DHS Keeping A List, Checking It Twice


It's pretty common these days to have your resumé/curriculum vitae publicly available on a website. Most people use LinkedIn, which I can't abide (it plunders your private email account, sends invitations without your knowledge to everybody under the sun to "link" to you, pretends to get you jobs, and other things not worth going into), so I use a site called Brand Yourself instead. 

My profile there contains my resumé, the briefest of biographical info, and a contact link. It's also more visually appealing than LinkedIn, which, if you appreciate aesthetics, is a plus. 

Brand Yourself periodically sends me email alerts letting me know who has looked at my profile. Today, for the second time in a few months, I got this notice:
Someone at Department Of Homeland Security in Washington, DC visited your profile. 
Now, I realize I shouldn't be surprised that DHS is interested in the activities of scary seditious people like me, someone who runs a civil liberties watchdog site called TSA News and who regularly excoriates the abuses of the National Security State.

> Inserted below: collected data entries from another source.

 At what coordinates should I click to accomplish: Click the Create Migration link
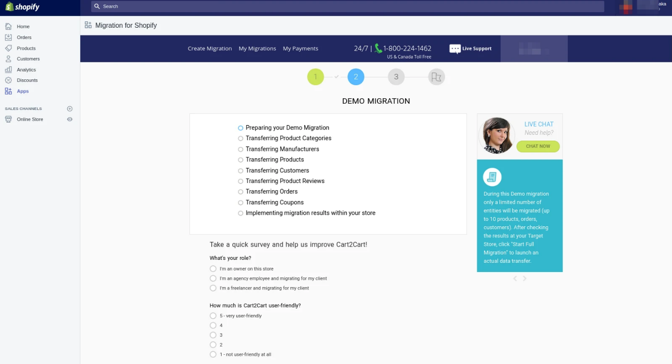[x=210, y=49]
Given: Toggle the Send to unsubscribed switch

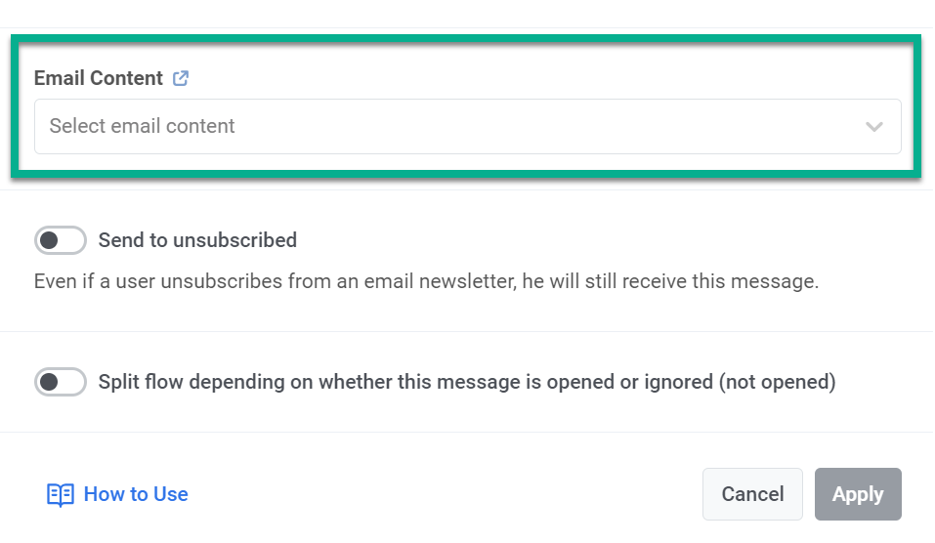Looking at the screenshot, I should [x=61, y=240].
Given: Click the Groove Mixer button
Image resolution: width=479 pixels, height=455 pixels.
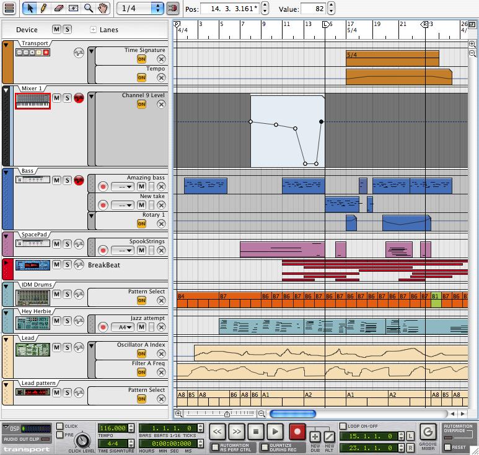Looking at the screenshot, I should [x=428, y=431].
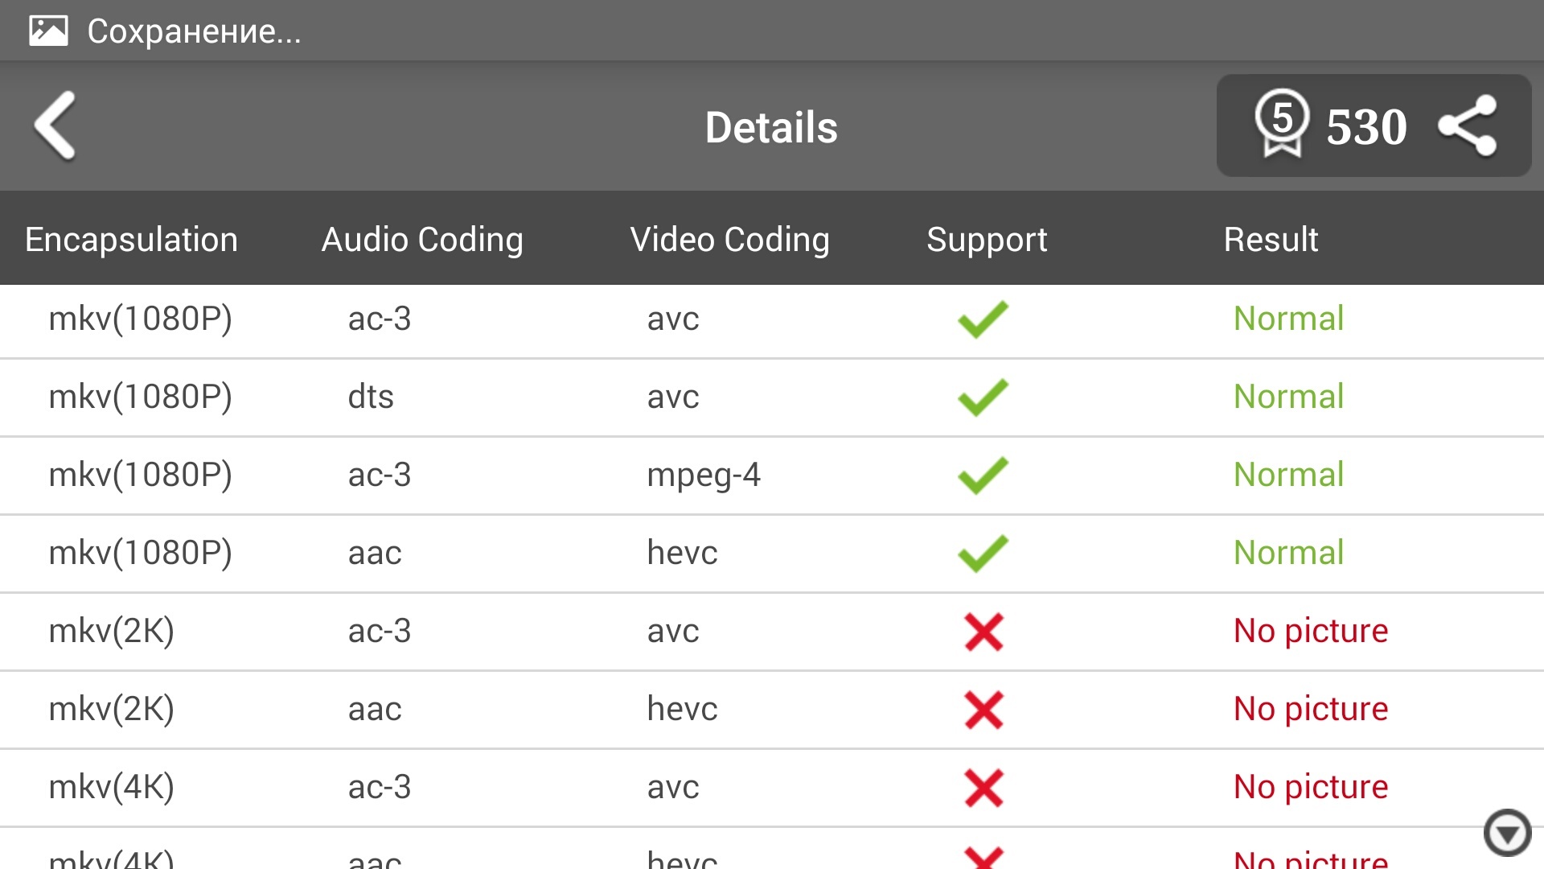
Task: Tap the share icon
Action: tap(1468, 126)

But don't these goobers whose salaries I pay have anything better to do? Like look for all those Dangerous Terrorists who are Hiding Around Every Corner?

Oh, that's right, I forgot; I'm a "domestic extremist." After all, I do have links in my blogroll such as Fuck the NSA, Glenn Greenwald, Free Barrett Brown, Popular Resistance, Al Jazeera, Corporate Crime Reporter, Edward SnowdenWikiLeaks, and, oh, let's not forget the frightening Gene Sharp's Guide to Non-Violent Revolution. Scary stuff!

And, of course, I was involved in the peaceful, non-violent Occupation of Freedom Plaza in Washington, D.C., in October 2011, which got me blacklisted by NPR, supposed bastion of reputable reporting, and which also got us occupiers investigated by the FBI/DHS/Stratfor/National Security State and designated as a "terrorist threat." Though at least said National Security State concluded, in an email dated August 18, 2011, that:
No, we’re not aware of any concrete connections between fundamentalist Islamist movements and the Day of Rage, or the October 2011 movement at this point. 
Thank heavens for small mercies.

Anyway, once more unto the breach, dear friends, once more. Maybe one of these days our overpaid overlords in the United States of Homeland will hit pay dirt.